You received the Spirit of sonship, and by him we cry, “Abba, Father.” (Rm 8:15)
You are my Father, my Daddy, my Papa. You love me and care for me. You make yourself known and call me to commune with you. Grant to me a continual and abiding intimacy with you. Deepen our relationship and let it be said in heaven and on earth that here is one who knows God.
Can you know a computer? How about a factory? Or a theory? Or a process? Of course, the answer is yes. We can know all sorts of things, but knowledge does come in different varieties. It is one thing to know a tree and quite another to know a woman. Personhood adds a dimension to knowledge. When I speak of knowing my daughter Charissa, I am saying something quite different than when I speak of knowing engineering. My knowledge of Charissa has a personal element to it that engineering will never have. That’s because Charissa is a person, and we can know people in a deeper, richer way than we can know curried rice or the World Cup.
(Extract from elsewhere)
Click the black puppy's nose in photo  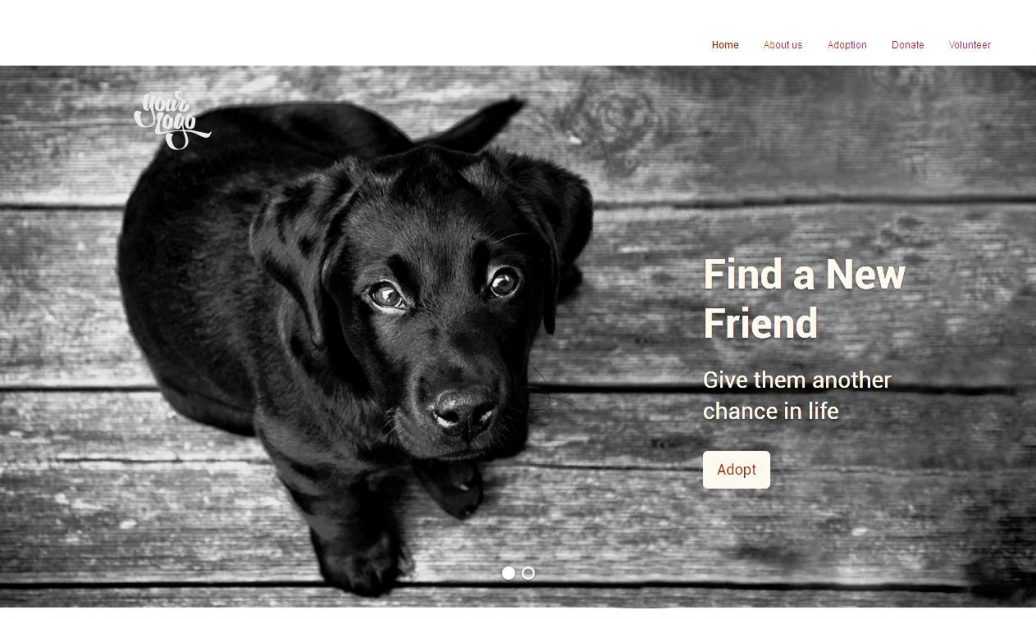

Personality enriches knowledge. Having said that, I do not mean that we know all people the same. I do not know my cousins the same way I know Charissa, and I do not know the chancellor of Germany the same way I know my cousins. I do not have the same level of intimacy with all people. But because people are people, if the president of Indonesia were in my family, I could know him as well as I know my daughter. In fact, I have no doubt that some people know him that way now.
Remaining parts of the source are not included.